Entries taken from a collection:

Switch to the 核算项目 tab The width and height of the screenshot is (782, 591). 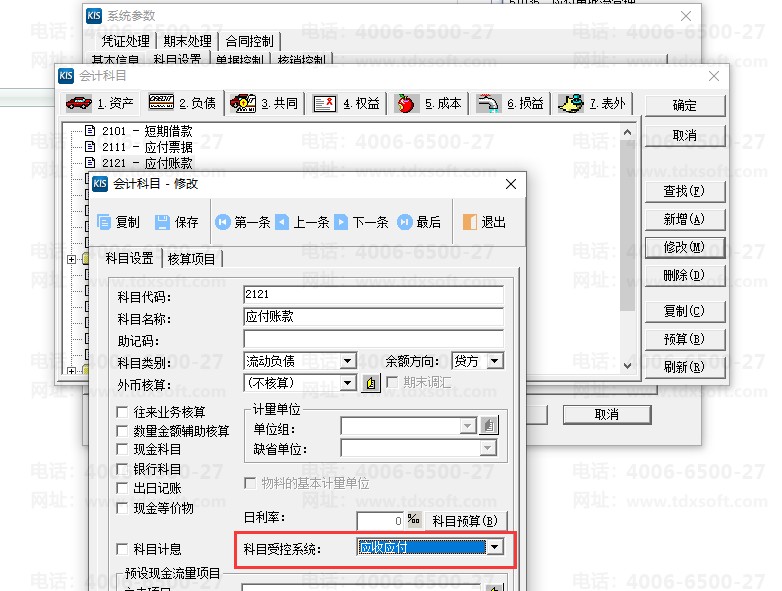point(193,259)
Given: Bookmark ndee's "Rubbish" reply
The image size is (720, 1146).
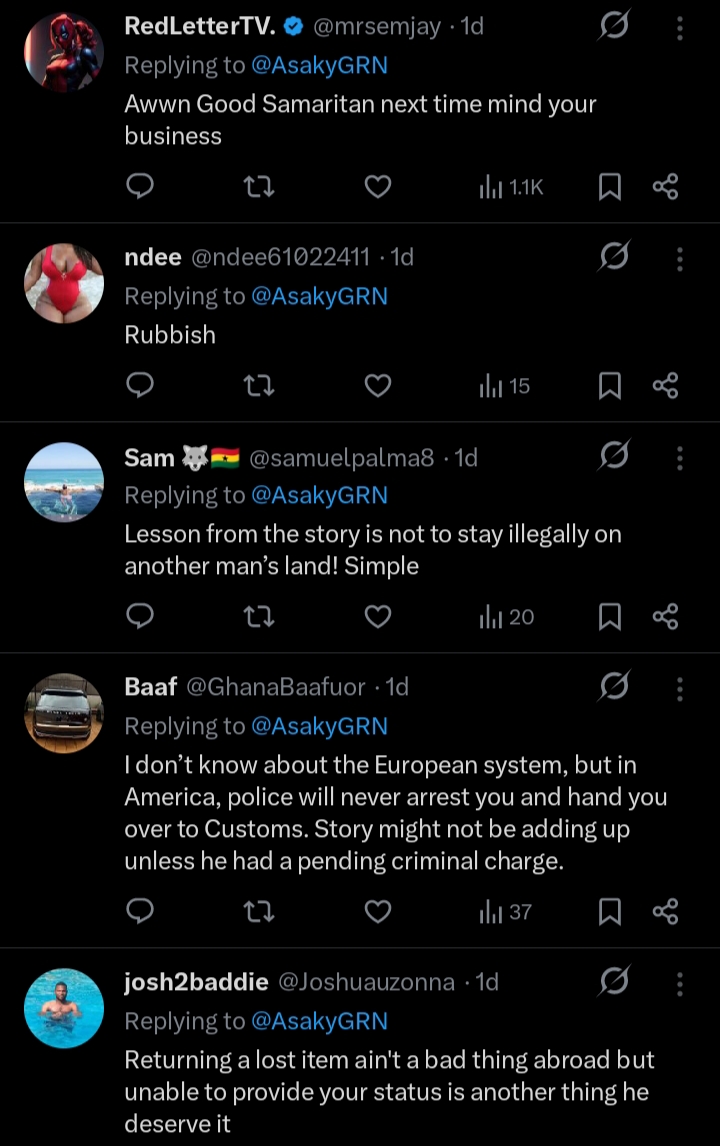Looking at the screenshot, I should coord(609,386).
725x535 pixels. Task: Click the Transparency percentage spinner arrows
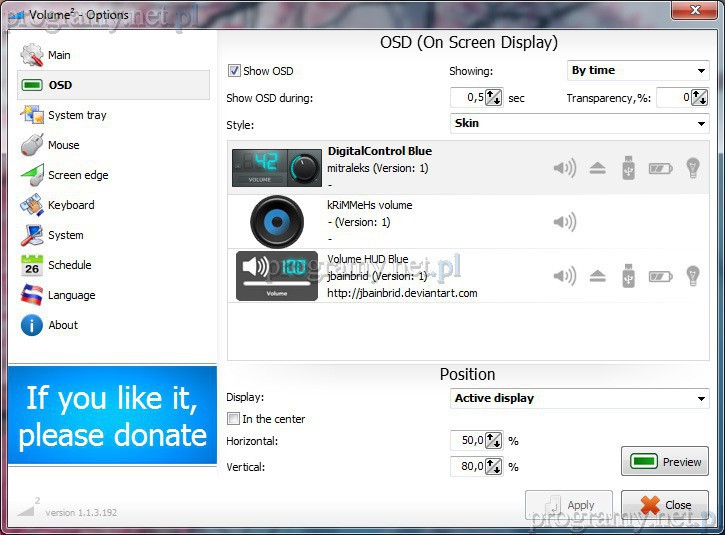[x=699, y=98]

_ABOUT THIS TASK_: Of the entries above, print exactly those lines that run from the one containing "725x535 pixels. Task: Click" through the last line, excluding any pictures.

_YOUR SOLUTION_:
725x535 pixels. Task: Click the Transparency percentage spinner arrows
[x=699, y=98]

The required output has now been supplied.